## begin DATA LINES
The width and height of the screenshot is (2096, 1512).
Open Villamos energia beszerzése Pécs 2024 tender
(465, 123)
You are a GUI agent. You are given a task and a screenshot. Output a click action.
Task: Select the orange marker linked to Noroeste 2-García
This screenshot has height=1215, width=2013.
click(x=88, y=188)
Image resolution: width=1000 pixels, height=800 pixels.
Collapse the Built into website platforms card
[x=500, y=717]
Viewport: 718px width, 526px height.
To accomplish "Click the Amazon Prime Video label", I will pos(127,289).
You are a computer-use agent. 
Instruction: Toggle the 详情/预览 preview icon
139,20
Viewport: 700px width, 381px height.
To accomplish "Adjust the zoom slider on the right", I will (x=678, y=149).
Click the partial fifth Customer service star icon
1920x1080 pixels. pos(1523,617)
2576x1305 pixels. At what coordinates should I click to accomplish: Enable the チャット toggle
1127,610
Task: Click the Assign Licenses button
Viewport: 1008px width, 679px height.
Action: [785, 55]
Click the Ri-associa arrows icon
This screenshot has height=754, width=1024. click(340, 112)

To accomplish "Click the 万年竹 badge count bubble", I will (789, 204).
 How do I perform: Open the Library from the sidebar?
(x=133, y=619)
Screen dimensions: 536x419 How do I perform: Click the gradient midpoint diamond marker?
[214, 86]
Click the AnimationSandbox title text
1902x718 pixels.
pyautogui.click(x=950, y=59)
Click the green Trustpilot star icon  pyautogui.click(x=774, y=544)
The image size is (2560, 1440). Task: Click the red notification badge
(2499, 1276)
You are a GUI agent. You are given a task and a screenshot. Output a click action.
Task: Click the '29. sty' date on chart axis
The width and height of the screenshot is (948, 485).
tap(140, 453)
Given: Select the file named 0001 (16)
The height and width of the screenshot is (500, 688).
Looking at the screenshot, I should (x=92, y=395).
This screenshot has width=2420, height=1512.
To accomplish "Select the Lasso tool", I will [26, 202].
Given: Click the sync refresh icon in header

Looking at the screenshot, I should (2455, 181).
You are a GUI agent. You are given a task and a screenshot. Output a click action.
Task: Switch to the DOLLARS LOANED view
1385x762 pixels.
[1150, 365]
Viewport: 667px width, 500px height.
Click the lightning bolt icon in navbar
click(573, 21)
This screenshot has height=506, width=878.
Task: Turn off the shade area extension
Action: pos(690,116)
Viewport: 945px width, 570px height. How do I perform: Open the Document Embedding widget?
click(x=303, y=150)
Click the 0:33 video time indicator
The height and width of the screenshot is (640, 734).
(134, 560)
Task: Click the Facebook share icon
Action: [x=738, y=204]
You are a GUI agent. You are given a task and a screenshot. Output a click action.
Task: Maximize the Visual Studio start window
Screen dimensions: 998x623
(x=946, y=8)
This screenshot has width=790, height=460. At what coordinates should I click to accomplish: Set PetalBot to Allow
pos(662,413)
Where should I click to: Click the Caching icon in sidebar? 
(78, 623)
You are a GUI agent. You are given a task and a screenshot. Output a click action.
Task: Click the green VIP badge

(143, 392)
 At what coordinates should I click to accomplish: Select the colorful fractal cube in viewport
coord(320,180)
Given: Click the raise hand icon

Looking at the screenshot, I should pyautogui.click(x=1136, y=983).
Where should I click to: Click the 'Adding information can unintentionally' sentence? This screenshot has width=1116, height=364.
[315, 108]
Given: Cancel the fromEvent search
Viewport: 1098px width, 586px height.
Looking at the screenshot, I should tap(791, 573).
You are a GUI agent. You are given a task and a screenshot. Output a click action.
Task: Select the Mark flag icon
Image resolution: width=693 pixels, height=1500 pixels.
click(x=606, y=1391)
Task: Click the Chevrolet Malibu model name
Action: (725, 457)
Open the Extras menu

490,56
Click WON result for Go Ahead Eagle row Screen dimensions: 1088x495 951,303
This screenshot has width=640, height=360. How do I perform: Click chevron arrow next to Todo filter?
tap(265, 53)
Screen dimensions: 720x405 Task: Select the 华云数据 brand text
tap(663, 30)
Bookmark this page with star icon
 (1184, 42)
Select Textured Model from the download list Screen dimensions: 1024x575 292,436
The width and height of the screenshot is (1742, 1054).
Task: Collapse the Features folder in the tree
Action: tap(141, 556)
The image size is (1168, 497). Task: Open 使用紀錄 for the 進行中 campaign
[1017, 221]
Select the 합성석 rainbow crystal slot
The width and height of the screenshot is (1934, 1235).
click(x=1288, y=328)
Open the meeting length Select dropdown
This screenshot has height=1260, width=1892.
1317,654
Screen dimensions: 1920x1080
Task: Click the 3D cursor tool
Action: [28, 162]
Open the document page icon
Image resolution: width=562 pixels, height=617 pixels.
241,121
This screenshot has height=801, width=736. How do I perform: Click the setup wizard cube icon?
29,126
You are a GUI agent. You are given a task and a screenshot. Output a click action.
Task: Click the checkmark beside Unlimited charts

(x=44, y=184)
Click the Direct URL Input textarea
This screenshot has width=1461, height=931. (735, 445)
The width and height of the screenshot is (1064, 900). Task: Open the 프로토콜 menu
## end DATA LINES
**STATED EXERCISE**
Convert every line of the rows above into a Markdown table with two columns, No and Entry. Number the lines consecutively from 1 and leave out blank lines.

**ANSWER TO THE TASK**
| No | Entry |
|---|---|
| 1 | The width and height of the screenshot is (2096, 1512). |
| 2 | Open Villamos energia beszerzése Pécs 2024 tender |
| 3 | (465, 123) |
| 4 | You are a GUI agent. You are given a task and a screenshot. Output a click action. |
| 5 | Task: Select the orange marker linked to Noroeste 2-García |
| 6 | This screenshot has height=1215, width=2013. |
| 7 | click(x=88, y=188) |
| 8 | Image resolution: width=1000 pixels, height=800 pixels. |
| 9 | Collapse the Built into website platforms card |
| 10 | [x=500, y=717] |
| 11 | Viewport: 718px width, 526px height. |
| 12 | To accomplish "Click the Amazon Prime Video label", I will pos(127,289). |
| 13 | You are a computer-use agent.  |
| 14 | Instruction: Toggle the 详情/预览 preview icon |
| 15 | 139,20 |
| 16 | Viewport: 700px width, 381px height. |
| 17 | To accomplish "Adjust the zoom slider on the right", I will (x=678, y=149). |
| 18 | Click the partial fifth Customer service star icon |
| 19 | 1920x1080 pixels. pos(1523,617) |
| 20 | 2576x1305 pixels. At what coordinates should I click to accomplish: Enable the チャット toggle |
| 21 | 1127,610 |
| 22 | Task: Click the Assign Licenses button |
| 23 | Viewport: 1008px width, 679px height. |
| 24 | Action: [785, 55] |
| 25 | Click the Ri-associa arrows icon |
| 26 | This screenshot has height=754, width=1024. click(340, 112) |
| 27 | To accomplish "Click the 万年竹 badge count bubble", I will (789, 204). |
| 28 |  How do I perform: Open the Library from the sidebar? |
| 29 | (x=133, y=619) |
| 30 | Screen dimensions: 536x419 How do I perform: Click the gradient midpoint diamond marker? |
| 31 | [214, 86] |
| 32 | Click the AnimationSandbox title text |
| 33 | 1902x718 pixels. |
| 34 | pyautogui.click(x=950, y=59) |
| 35 | Click the green Trustpilot star icon  pyautogui.click(x=774, y=544) |
| 36 | The image size is (2560, 1440). Task: Click the red notification badge |
| 37 | (2499, 1276) |
| 38 | You are a GUI agent. You are given a task and a screenshot. Output a click action. |
| 39 | Task: Click the '29. sty' date on chart axis |
| 40 | The width and height of the screenshot is (948, 485). |
| 41 | tap(140, 453) |
| 42 | Given: Select the file named 0001 (16) |
| 43 | The height and width of the screenshot is (500, 688). |
| 44 | Looking at the screenshot, I should (x=92, y=395). |
| 45 | This screenshot has width=2420, height=1512. |
| 46 | To accomplish "Select the Lasso tool", I will [26, 202]. |
| 47 | Given: Click the sync refresh icon in header |
| 48 | Looking at the screenshot, I should (2455, 181). |
| 49 | You are a GUI agent. You are given a task and a screenshot. Output a click action. |
| 50 | Task: Switch to the DOLLARS LOANED view |
| 51 | 1385x762 pixels. |
| 52 | [1150, 365] |
| 53 | Viewport: 667px width, 500px height. |
| 54 | Click the lightning bolt icon in navbar |
| 55 | click(573, 21) |
| 56 | This screenshot has height=506, width=878. |
| 57 | Task: Turn off the shade area extension |
| 58 | Action: pos(690,116) |
| 59 | Viewport: 945px width, 570px height. How do I perform: Open the Document Embedding widget? |
| 60 | click(x=303, y=150) |
| 61 | Click the 0:33 video time indicator |
| 62 | The height and width of the screenshot is (640, 734). |
| 63 | (134, 560) |
| 64 | Task: Click the Facebook share icon |
| 65 | Action: [x=738, y=204] |
| 66 | You are a GUI agent. You are given a task and a screenshot. Output a click action. |
| 67 | Task: Maximize the Visual Studio start window |
| 68 | Screen dimensions: 998x623 |
| 69 | (x=946, y=8) |
| 70 | This screenshot has width=790, height=460. At what coordinates should I click to accomplish: Set PetalBot to Allow |
| 71 | pos(662,413) |
| 72 | Where should I click to: Click the Caching icon in sidebar?  |
| 73 | (78, 623) |
| 74 | You are a GUI agent. You are given a task and a screenshot. Output a click action. |
| 75 | Task: Click the green VIP badge |
| 76 | (143, 392) |
| 77 |  At what coordinates should I click to accomplish: Select the colorful fractal cube in viewport |
| 78 | coord(320,180) |
| 79 | Given: Click the raise hand icon |
| 80 | Looking at the screenshot, I should pyautogui.click(x=1136, y=983). |
| 81 | Where should I click to: Click the 'Adding information can unintentionally' sentence? This screenshot has width=1116, height=364. |
| 82 | [315, 108] |
| 83 | Given: Cancel the fromEvent search |
| 84 | Viewport: 1098px width, 586px height. |
| 85 | Looking at the screenshot, I should tap(791, 573). |
| 86 | You are a GUI agent. You are given a task and a screenshot. Output a click action. |
| 87 | Task: Select the Mark flag icon |
| 88 | Image resolution: width=693 pixels, height=1500 pixels. |
| 89 | click(x=606, y=1391) |
| 90 | Task: Click the Chevrolet Malibu model name |
| 91 | Action: (725, 457) |
| 92 | Open the Extras menu |
| 93 | 490,56 |
| 94 | Click WON result for Go Ahead Eagle row Screen dimensions: 1088x495 951,303 |
| 95 | This screenshot has width=640, height=360. How do I perform: Click chevron arrow next to Todo filter? |
| 96 | tap(265, 53) |
| 97 | Screen dimensions: 720x405 Task: Select the 华云数据 brand text |
| 98 | tap(663, 30) |
| 99 | Bookmark this page with star icon |
| 100 |  (1184, 42) |
| 101 | Select Textured Model from the download list Screen dimensions: 1024x575 292,436 |
| 102 | The width and height of the screenshot is (1742, 1054). |
| 103 | Task: Collapse the Features folder in the tree |
| 104 | Action: tap(141, 556) |
| 105 | The image size is (1168, 497). Task: Open 使用紀錄 for the 進行中 campaign |
| 106 | [1017, 221] |
| 107 | Select the 합성석 rainbow crystal slot |
| 108 | The width and height of the screenshot is (1934, 1235). |
| 109 | click(x=1288, y=328) |
| 110 | Open the meeting length Select dropdown |
| 111 | This screenshot has height=1260, width=1892. |
| 112 | 1317,654 |
| 113 | Screen dimensions: 1920x1080 |
| 114 | Task: Click the 3D cursor tool |
| 115 | Action: [28, 162] |
| 116 | Open the document page icon |
| 117 | Image resolution: width=562 pixels, height=617 pixels. |
| 118 | 241,121 |
| 119 | This screenshot has height=801, width=736. How do I perform: Click the setup wizard cube icon? |
| 120 | 29,126 |
| 121 | You are a GUI agent. You are given a task and a screenshot. Output a click action. |
| 122 | Task: Click the checkmark beside Unlimited charts |
| 123 | (x=44, y=184) |
| 124 | Click the Direct URL Input textarea |
| 125 | This screenshot has width=1461, height=931. (735, 445) |
| 126 | The width and height of the screenshot is (1064, 900). Task: Open the 프로토콜 menu |